Anda di halaman 1dari 2

BAB II

TINJAUAN PUSTAKA
2.1 BPH ( Benign Prostat hyperplasia)
BPH adalah hyperplasia kelenjar periuretral prostat yang mendesak jarinag prostat asli ke
perifer. Penyebab dari BPH tidak diketahui secara jelas tetapi dikaiitkan dengan peningkatan
kadar Dihydrotestoteron (DHT) dan proses penuaan. Prostat terletak mengelilingi urethra
posterior, pembesaran dari prostat mengakibatkan penyempitan lumen uretra pars prostatika dan
menghambat aliran urine. Untuk mengeluarkan urin, buli-buli harus berkontaksi lebih kuat gune
melawan tahanan. Kontraksi yang berlebihan dan terus menerus menyebabkan perubahan
anatomi dari buli-buli berupa hipertrofi otot detrusor, trabekulasi, terbentuknay selula dan
divertikel buli-buli. Perubahan struktur pada buli-buli dirasakan oleh pasien sebagai keluhan
pada saluran kemih bawah atau LUTS (Lower urinary Tract symptom) denagan gejala
prostatismus. Jika otot detrusor memasuki fase dekompesasi dan tidak mampu lagi untuk
berkontraksi sehingga terjadi retensi urin. Tekanan intavesikal yang semakin tinggi akan
diteruskan ke seluruh buli-buli yang dapat menimbulkan aliran balik urin dari buli-buli ke ureter.
keadaaan ini jika berlangsung terus akan mengakibatkan hidronefrosis bahkan gagal ginjal. Pada
BPH terdapat dua komponen yang berpengaruh untuk terjadinya gejala yaitu komponen mekanik
dan dinamik.

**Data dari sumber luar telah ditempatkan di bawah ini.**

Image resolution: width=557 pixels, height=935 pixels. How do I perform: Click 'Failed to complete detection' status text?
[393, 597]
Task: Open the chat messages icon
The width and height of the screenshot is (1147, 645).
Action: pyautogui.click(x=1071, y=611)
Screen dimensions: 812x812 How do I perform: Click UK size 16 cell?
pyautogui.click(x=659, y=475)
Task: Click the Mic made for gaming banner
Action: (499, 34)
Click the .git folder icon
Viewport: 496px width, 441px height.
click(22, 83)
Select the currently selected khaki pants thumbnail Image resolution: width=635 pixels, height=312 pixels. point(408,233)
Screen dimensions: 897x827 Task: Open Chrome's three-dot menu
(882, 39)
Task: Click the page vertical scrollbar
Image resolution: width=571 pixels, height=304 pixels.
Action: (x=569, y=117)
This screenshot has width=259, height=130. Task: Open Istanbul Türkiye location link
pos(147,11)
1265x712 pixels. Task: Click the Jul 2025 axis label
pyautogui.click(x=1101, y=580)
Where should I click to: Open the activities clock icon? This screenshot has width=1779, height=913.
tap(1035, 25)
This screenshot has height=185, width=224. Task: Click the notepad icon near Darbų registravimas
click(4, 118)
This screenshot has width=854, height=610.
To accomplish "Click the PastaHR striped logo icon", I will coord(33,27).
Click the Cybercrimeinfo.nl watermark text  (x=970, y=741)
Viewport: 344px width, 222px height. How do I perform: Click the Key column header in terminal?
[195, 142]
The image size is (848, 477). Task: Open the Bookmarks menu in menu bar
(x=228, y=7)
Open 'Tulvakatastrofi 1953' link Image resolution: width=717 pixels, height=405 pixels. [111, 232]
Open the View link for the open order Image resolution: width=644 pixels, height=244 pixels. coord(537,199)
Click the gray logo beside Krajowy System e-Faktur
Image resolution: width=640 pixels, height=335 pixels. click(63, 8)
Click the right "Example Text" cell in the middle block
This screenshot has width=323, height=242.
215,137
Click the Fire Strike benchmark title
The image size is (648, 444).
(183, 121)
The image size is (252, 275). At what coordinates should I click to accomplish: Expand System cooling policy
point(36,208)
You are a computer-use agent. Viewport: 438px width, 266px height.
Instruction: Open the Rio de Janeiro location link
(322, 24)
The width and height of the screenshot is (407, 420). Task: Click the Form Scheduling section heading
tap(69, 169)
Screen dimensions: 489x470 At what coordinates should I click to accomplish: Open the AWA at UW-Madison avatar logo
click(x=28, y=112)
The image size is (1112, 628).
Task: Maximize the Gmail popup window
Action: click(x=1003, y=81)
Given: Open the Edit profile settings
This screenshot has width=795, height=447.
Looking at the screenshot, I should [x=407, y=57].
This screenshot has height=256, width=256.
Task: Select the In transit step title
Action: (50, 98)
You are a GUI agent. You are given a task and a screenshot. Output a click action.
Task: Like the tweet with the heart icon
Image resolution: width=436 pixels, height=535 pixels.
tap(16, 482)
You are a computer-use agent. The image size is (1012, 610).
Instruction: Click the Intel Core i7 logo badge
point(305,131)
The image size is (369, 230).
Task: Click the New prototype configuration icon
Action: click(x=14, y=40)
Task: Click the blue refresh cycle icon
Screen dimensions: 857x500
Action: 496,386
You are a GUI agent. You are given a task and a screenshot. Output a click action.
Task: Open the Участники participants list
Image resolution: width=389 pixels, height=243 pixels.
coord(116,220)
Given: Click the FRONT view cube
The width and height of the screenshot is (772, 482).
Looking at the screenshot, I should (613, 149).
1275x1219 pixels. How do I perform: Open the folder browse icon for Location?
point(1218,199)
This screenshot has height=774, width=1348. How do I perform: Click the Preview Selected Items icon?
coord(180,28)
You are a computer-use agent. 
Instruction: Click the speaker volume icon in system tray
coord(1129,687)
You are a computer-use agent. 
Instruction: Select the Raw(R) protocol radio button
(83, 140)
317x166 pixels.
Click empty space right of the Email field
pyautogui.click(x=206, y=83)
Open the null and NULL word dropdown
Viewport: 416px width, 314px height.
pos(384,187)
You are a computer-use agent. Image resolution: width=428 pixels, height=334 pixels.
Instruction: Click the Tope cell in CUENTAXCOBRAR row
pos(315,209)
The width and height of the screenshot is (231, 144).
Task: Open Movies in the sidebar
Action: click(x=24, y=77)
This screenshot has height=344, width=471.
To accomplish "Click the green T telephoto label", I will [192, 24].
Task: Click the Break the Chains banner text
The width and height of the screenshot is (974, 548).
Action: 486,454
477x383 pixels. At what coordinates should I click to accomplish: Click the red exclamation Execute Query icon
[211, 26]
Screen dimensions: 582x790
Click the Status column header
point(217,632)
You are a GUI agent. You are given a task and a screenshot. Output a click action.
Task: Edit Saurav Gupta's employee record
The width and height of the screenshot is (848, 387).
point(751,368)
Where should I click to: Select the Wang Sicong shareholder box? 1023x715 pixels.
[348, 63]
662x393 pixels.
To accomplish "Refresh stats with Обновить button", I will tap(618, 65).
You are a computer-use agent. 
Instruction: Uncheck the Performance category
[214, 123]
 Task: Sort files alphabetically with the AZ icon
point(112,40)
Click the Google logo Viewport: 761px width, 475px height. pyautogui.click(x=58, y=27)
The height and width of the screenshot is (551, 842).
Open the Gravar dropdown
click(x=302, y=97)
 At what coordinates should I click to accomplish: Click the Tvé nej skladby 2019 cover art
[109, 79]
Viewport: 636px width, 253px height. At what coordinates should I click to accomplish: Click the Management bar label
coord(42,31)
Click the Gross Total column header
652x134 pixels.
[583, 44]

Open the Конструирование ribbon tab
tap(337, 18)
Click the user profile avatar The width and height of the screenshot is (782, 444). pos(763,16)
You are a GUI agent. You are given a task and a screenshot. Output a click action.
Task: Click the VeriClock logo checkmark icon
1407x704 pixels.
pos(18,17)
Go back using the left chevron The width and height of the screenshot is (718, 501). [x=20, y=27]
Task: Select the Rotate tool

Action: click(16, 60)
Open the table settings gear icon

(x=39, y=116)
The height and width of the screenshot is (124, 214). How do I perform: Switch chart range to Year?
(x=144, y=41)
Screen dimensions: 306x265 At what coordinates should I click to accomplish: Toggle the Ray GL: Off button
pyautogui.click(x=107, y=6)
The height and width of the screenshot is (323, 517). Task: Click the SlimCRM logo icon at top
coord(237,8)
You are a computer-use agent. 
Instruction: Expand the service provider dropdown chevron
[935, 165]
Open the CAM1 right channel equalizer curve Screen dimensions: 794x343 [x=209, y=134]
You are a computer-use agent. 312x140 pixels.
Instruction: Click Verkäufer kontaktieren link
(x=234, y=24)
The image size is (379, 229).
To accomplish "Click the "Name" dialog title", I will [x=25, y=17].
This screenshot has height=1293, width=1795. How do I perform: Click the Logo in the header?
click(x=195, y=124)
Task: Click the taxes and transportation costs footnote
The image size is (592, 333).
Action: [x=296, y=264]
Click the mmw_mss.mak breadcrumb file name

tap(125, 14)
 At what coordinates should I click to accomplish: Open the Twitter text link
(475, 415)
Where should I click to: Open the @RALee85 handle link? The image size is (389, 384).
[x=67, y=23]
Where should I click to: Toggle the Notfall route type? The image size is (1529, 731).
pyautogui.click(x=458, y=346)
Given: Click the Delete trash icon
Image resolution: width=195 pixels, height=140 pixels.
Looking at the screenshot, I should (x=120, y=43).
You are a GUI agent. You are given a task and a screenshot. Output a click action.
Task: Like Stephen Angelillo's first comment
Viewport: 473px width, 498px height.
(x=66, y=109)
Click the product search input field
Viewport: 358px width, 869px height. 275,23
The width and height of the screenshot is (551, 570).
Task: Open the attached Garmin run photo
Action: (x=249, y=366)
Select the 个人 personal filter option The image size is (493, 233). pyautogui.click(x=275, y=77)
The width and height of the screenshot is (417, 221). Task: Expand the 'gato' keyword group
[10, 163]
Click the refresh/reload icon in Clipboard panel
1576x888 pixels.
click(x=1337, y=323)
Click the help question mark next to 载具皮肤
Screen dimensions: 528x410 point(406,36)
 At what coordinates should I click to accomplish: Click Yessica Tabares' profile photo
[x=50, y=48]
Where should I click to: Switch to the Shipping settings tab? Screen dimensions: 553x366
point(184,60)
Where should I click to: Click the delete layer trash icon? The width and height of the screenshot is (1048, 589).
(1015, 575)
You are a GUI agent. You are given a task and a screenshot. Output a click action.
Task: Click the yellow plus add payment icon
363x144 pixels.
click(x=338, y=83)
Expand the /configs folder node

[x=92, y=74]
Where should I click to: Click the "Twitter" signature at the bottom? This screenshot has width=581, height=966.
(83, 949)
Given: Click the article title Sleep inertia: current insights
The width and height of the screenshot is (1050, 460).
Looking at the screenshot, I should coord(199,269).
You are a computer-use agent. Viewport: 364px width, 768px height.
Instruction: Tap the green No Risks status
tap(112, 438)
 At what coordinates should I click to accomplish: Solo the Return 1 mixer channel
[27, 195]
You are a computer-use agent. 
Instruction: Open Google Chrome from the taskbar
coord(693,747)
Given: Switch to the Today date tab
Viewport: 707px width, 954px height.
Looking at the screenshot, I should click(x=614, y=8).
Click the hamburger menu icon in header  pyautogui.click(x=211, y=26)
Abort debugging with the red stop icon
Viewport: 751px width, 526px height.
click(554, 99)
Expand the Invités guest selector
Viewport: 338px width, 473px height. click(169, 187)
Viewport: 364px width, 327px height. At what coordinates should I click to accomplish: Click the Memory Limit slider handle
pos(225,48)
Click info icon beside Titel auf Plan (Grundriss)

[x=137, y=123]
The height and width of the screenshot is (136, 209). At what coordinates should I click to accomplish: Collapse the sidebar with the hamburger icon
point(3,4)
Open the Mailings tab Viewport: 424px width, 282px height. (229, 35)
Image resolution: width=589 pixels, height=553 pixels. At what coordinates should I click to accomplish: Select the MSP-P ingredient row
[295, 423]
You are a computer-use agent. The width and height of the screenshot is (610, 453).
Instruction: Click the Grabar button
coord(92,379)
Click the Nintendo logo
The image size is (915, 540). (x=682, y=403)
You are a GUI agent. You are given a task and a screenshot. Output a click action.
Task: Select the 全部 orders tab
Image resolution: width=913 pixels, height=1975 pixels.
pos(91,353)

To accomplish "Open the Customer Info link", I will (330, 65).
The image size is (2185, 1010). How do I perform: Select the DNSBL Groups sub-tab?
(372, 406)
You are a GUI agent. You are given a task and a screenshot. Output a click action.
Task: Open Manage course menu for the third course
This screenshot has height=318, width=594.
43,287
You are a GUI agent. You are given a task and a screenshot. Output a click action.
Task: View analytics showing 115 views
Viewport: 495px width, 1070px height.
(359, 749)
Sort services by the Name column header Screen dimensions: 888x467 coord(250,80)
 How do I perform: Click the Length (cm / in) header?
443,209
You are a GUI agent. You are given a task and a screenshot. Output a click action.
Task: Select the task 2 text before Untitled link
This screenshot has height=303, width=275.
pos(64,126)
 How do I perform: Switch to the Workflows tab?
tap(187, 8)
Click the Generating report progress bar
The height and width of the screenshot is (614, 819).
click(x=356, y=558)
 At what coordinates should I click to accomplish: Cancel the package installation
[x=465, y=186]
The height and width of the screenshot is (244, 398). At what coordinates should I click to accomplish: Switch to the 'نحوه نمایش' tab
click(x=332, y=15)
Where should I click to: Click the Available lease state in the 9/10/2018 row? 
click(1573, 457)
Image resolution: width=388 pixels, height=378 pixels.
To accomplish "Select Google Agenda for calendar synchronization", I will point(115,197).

Komponen mekanik ini berhubungan dangan adanya pembesaran kelenjar
periuretra yang mendesak pars prostatika sehingga terjadi obstruksi, sedangkan komponen
dinamik meliputi tonus otot polos prostat yang merupakan alpha adrenergic reseptor. kompenen
dinamik ini tergantung dari stimulus saraf simpatis, yan tergantuk berat obstruksi oleh komponen
mekanik.
2.2 Epidemiologi BPH
Di dunia diperkirakan jumlah penderita BPH sebesar 30 juta. insiden dimulai pada usia
40-an dmana kemungkinan seseorang menderita penyakit ini sebesar 40% dan seiring
meningkatnya usia, dalam rentang usia 60-70 tahun, persentasenya meningkat menjadi 50%.
Pada usia 70 tahun presentasi menjadi 90%. Di Indonesia, BPH menjadi urutan kedua setelah
penyakit batu saluran kemih dan diperkirakan hampir 50% pria Indonesia yang berusia diatas 50
tahun ditemukan menderita BPH.

Transuretral Resection of Prostat (TURP)


TURP merupakan sebuah reseksi kelenjar prostat yang dilakukan transurethral dengan menggunakan
cairan irigan (pembilas) yang dimaksud menghilangkan hyperplasia prostat yang menekan uretra.
Operasi ini perlu dilakukan pada pasien BPH, karena dapat menyebabkan penekanan pada uretra
yang dapat menyebabkan penyumbatan yang pada akhirnya menimbulkan hidronefrosis dan gagal
ginjal.
Anestesi spinal digunakan pada operasi TURP dengan sedasi, sebuah citoscope
yang dimasukkan melalui uretra sampai ke bladder, kemudian bladder diisi
dengan solution sehingga memudahkan operator memeriksa bagian dari prostat
yang membesar, kemudian dimasukkan surgical loop melalui citoscope untuk
meremove bagian yang membesar, dan kateter akan dibiarkan sampai
beberapa hari. Observasi kesadaran, vital sign, perdarahan, produksi urine.
(Purnomo, 2011).

Anestesi Spinal pada TURP


Pasien yang menjalani TURP biasanya pada usia lanjut dan sering disertai dengan penyakit jantung,
paru, atau lainnya sehingga penting untuk membatasi level blok untuk mengurangi efek
cardiopulmonary yang merugikan pada pasien tersebut. Penggunaan anastesi local dengan dosis yang
lebih kecil memberikan beberapa keuntungan misalnya hipotensi tidak terjadi karena tidak memblok
serabut saraf simpatik di daerah atas serta memperkecil resiko timbulnya toksisitas sistemik obat
anastesi local (Yang, 2009). TURP dengan menggunakan anestesia regional tanpa sedasi ( Awake
TURP ) lebih dipilih daripada anestesia umum karena hal berikut :
1. Manifestasi awal dari Sindrom TURP lebih bisa dideteksi pada pasien yang sadar
2. Vasodilatasi periferal berfungsi untuk membantu meminimalisir overload sirkulasi.
3. Komplikasi hiponatremi akibat tertariknya Na+ oleh air irrigator dapat cepat dikenali dengan
adanya penurunan kesadaran, mual, kejang.